### AIM OF THE EXERCISE
Write out the rows below word for word, from the very first line through the line with "pyautogui.click(x=424, y=393)", including that line.

[Dataset excerpts]
· · · · ·
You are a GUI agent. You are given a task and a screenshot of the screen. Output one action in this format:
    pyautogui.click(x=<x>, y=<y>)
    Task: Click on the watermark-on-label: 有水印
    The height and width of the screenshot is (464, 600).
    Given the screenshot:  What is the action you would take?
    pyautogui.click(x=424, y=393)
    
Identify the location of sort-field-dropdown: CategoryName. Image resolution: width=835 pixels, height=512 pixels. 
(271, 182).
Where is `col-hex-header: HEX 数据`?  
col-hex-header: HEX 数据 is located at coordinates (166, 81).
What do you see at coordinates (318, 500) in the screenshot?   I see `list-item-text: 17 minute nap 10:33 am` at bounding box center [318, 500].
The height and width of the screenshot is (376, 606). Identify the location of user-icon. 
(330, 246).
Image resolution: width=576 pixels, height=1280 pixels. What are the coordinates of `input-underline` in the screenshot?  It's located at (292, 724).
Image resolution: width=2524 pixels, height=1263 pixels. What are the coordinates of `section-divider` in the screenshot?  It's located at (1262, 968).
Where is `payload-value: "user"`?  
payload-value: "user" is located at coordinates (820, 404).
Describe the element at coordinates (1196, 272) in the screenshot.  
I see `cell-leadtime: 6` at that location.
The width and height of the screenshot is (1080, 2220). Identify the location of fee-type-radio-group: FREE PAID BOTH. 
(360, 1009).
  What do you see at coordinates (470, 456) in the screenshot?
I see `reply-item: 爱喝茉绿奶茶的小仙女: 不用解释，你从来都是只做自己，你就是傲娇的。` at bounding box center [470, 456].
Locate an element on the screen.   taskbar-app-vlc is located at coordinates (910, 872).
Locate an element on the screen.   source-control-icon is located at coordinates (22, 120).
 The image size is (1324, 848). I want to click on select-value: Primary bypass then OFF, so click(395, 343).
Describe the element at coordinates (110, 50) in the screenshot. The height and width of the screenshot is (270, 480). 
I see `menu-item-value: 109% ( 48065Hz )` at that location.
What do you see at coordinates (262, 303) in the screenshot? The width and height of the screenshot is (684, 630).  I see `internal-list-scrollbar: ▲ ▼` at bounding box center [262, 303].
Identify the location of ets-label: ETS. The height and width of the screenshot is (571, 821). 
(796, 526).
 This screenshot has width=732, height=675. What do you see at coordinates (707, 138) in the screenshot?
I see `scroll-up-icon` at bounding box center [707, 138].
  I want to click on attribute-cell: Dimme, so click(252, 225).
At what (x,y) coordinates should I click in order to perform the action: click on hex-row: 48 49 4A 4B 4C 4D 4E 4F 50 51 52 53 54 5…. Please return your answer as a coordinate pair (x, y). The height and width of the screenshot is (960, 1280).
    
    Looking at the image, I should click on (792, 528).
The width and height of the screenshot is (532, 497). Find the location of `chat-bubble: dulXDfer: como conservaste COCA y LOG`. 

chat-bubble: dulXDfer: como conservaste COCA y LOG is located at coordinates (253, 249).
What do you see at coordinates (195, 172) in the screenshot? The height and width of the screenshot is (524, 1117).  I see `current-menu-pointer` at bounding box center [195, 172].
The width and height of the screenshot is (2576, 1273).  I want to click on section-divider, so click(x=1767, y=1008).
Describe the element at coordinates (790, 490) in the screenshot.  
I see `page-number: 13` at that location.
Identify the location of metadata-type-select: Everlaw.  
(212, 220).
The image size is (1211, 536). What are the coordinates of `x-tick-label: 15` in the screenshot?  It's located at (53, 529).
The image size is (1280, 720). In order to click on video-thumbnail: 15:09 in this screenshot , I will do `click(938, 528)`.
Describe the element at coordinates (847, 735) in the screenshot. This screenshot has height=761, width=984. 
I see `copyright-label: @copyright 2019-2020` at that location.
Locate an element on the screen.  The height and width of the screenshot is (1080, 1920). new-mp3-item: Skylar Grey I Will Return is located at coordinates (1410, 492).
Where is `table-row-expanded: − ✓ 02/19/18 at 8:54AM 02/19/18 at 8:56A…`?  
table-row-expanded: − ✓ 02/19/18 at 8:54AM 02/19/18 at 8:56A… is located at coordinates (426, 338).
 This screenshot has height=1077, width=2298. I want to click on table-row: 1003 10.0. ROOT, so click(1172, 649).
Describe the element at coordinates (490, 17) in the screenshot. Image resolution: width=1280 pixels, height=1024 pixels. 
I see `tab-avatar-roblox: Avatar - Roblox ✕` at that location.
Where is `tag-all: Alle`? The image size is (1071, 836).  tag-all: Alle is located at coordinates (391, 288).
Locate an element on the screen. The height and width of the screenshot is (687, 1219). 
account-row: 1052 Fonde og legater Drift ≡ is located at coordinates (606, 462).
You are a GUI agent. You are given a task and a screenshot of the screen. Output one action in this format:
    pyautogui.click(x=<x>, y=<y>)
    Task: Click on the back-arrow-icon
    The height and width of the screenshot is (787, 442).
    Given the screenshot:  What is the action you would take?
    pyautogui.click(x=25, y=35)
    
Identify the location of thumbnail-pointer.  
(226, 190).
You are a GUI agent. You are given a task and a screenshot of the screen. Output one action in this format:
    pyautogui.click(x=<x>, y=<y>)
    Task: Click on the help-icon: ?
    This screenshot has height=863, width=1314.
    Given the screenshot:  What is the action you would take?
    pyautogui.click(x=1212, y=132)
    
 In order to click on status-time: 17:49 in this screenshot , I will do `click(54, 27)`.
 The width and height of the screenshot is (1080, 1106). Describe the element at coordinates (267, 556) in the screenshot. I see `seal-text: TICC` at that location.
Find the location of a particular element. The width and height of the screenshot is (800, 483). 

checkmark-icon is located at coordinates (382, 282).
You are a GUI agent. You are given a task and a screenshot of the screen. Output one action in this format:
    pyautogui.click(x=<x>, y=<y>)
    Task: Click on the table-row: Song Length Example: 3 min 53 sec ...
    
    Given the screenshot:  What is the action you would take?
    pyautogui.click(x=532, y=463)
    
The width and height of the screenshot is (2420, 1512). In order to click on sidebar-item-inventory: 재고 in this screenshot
· · · · ·
### YOUR RESPONSE
You are a GUI agent. You are given a task and a screenshot of the screen. Output one action in this format:
    pyautogui.click(x=<x>, y=<y>)
    Task: Click on the watermark-on-label: 有水印
    The height and width of the screenshot is (464, 600).
    Given the screenshot:  What is the action you would take?
    pyautogui.click(x=424, y=393)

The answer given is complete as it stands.